### TESTO DELL'ESERCIZIO
------------------------------------------------------------------------

Nellie Bly diventa famosa a Pittsburgh, ma insieme alla fama arrivano i problemi. Il mondo degli affari e dell’industria minaccia di non finanziare più il giornale se le inchieste continuano. Nellie viene relegata alle pagine di giardinaggio e di moda, finché non convince Madden a inviarla come corrispondente in Messico. Fra 1886 e 1887 racconta le storie di povertà e di corruzione del paese e, in seguito, raccoglierà le sue corrispondenze nel libro “Six Months In Mexico”.
Dopo soli sei mesi il governo messicano la espelle: ha pubblicato la storia di un giornalista imprigionato dal presidente Porfirio Diaz per aver criticato il governo. Nellie ritorna al «Dispatch» e alle pagine di giardinaggio, ma per poco. Nel 1887 lascia un biglietto a un suo collega «Caro Q.O., me ne vado a New York. Sentirai parlare di me presto. Bly».
È a New York che Nellie Bly diventa famosissima come pioniera del giornalismo investigativo. Si presenta a Joseph Pulitzer e lo convince ad assumerla in uno dei più importanti quotidiani della città, il «New York World».
La sua prima inchiesta riguarda gli istituti psichiatrici. Nellie si finge mentalmente disturbata e riesce a farsi ricoverare per alcuni giorni nel manicomio femminile di Blackwell’s Island. L’inchiesta, pubblicata in seguito con il titolo di “Ten days in a Mad House”, causa scalpore e porta alla riforma degli istituti di igiene mentale nello stato di New York.
L’attività giornalistica di Nellie è molteplice: si fa arrestare per raccontare la condizione delle detenute nelle prigioni, narra storie di donne che lavorano nelle fabbriche o come domestiche e serve, intervista personaggi noti e segue tutti gli avvenimenti più “caldi”: nel 1894 a Chicago è l’unica reporter che racconta lo sciopero delle Pullman Railroads dalla prospettiva dei lavoratori. In tutte le storie che segue Nellie infonde sempre la sua personalità, le sue reazioni, i suoi sentimenti e anche le sue idee su come migliorare ogni situazione. In quel periodo un altro quotidiano, il «New York Journal», la incorona “migliore reporter d’America”.

------------------------------------------------------------------------

### DATI
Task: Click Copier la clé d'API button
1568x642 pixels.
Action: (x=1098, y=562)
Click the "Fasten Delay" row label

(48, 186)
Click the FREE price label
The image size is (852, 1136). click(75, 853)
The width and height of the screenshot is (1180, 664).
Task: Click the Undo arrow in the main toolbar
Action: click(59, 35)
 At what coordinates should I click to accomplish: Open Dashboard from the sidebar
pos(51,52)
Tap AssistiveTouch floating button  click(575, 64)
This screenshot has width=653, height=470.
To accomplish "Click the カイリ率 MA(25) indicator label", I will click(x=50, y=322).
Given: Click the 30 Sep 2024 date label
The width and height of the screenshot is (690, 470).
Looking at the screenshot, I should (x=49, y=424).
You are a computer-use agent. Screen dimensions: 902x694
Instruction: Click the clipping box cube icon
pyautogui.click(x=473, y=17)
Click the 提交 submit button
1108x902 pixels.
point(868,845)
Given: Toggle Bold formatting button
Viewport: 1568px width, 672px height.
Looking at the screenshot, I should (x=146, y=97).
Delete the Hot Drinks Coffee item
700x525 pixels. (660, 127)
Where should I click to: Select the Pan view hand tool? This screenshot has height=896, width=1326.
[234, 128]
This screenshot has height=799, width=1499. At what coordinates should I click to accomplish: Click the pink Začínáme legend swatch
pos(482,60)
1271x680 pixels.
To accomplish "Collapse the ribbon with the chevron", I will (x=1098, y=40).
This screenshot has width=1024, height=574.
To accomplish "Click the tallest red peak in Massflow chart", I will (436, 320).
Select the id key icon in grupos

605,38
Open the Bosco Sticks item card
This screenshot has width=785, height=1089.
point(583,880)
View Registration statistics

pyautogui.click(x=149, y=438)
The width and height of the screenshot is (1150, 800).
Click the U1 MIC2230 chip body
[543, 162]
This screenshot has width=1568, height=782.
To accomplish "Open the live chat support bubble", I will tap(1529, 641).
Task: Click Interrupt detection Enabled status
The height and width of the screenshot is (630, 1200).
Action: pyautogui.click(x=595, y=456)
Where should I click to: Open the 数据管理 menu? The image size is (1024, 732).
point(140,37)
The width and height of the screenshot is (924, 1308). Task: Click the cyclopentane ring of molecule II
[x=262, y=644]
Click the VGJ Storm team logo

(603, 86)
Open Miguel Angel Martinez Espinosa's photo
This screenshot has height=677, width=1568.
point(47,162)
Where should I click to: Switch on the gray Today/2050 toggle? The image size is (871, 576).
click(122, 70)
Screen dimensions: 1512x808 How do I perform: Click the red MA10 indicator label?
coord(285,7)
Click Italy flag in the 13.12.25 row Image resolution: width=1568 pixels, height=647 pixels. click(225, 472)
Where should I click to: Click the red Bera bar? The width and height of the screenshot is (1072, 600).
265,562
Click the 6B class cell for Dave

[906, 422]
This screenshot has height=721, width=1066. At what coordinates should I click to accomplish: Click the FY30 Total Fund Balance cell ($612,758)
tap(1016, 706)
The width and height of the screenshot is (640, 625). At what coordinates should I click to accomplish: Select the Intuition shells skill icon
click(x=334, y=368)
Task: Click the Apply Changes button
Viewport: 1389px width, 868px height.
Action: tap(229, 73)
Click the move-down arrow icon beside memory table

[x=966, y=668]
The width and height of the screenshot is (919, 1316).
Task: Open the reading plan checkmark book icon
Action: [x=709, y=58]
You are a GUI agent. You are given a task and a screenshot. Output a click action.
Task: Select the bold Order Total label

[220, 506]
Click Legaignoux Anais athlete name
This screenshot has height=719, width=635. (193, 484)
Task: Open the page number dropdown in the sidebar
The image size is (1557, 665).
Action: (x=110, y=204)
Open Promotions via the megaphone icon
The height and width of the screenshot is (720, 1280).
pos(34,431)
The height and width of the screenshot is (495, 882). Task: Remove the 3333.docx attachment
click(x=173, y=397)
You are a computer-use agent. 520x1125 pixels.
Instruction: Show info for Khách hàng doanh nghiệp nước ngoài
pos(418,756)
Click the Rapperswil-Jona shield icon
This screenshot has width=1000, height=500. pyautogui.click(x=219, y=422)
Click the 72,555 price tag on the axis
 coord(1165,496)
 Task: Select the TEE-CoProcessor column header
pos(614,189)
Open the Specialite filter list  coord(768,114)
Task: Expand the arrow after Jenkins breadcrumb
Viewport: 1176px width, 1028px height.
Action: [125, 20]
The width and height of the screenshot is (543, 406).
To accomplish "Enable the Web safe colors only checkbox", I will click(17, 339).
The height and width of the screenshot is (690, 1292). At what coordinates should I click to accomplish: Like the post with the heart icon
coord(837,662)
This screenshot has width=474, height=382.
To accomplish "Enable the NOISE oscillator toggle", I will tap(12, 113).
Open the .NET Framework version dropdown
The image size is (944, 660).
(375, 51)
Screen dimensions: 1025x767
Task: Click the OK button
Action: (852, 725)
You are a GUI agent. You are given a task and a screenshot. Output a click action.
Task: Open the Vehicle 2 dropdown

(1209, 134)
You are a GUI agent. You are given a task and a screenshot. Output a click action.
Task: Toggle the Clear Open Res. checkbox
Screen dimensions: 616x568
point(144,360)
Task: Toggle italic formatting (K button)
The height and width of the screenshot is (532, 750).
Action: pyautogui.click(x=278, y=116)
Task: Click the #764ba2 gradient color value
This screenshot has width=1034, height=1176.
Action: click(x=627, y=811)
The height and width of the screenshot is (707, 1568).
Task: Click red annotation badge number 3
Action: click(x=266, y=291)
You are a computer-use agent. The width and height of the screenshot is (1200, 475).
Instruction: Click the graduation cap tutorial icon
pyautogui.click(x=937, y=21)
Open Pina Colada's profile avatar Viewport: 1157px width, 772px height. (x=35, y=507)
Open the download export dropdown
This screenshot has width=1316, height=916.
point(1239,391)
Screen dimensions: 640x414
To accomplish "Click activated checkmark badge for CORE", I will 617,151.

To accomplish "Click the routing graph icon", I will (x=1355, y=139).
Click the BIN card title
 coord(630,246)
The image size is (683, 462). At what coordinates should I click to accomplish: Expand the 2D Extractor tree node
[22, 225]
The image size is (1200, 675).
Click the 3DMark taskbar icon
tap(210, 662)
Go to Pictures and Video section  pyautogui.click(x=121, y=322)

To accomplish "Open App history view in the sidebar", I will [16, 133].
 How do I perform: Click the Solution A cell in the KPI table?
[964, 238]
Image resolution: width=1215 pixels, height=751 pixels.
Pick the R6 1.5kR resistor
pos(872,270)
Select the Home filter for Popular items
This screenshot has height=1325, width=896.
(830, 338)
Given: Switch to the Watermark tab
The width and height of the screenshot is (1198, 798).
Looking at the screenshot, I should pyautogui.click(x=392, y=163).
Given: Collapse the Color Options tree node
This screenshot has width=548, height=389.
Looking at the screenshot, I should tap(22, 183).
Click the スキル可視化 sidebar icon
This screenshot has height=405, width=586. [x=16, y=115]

------------------------------------------------------------------------

### DOMANDE
1) Riporti fedelmente il passo del testo su Nellie Bly che inizia con "È a New York" e termina con "di New York.".
2) Secondo il testo su Nellie Bly, quale quotidiano la definì "migliore reporter d'America"?

### SOLUZIONI
1)
È a New York che Nellie Bly diventa famosissima come pioniera del giornalismo investigativo. Si presenta a Joseph Pulitzer e lo convince ad assumerla in uno dei più importanti quotidiani della città, il «New York World».
La sua prima inchiesta riguarda gli istituti psichiatrici. Nellie si finge mentalmente disturbata e riesce a farsi ricoverare per alcuni giorni nel manicomio femminile di Blackwell’s Island. L’inchiesta, pubblicata in seguito con il titolo di “Ten days in a Mad House”, causa scalpore e porta alla riforma degli istituti di igiene mentale nello stato di New York.

2) Il «New York Journal».